## TASK BRIEF
Which lines in the records contain the string "This"? Gather each one, treating case as significant.

━━━ RECORDS FOR THE EXERCISE ━━━

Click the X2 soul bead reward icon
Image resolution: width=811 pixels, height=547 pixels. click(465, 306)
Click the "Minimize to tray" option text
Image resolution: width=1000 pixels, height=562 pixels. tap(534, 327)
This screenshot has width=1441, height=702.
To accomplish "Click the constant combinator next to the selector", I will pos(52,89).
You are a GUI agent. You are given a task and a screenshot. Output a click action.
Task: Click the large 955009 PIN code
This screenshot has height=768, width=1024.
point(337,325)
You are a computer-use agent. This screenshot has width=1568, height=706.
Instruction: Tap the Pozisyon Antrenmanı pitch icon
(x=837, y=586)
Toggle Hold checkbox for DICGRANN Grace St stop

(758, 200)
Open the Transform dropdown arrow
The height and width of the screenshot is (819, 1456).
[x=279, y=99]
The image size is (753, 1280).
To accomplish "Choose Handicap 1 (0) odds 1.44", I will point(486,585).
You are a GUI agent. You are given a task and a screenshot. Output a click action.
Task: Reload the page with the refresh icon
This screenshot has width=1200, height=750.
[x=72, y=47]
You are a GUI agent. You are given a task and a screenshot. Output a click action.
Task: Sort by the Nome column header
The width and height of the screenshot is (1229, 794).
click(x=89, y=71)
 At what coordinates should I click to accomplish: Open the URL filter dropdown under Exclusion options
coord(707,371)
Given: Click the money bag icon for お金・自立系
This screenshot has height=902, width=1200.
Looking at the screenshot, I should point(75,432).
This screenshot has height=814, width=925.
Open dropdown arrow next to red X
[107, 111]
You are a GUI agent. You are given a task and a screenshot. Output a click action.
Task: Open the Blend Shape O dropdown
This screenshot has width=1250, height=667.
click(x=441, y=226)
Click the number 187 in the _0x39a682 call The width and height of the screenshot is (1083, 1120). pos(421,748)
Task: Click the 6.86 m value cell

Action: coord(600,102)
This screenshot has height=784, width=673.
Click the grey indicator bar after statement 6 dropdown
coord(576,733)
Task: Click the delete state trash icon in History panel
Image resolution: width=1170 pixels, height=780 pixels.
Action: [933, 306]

━━━

## WRITTEN ANSWER
This screenshot has width=1441, height=702.
This screenshot has height=768, width=1024.
You are a computer-use agent. This screenshot has width=1568, height=706.
This screenshot has width=1200, height=750.
This screenshot has height=902, width=1200.
This screenshot has height=814, width=925.
This screenshot has width=1250, height=667.
This screenshot has height=784, width=673.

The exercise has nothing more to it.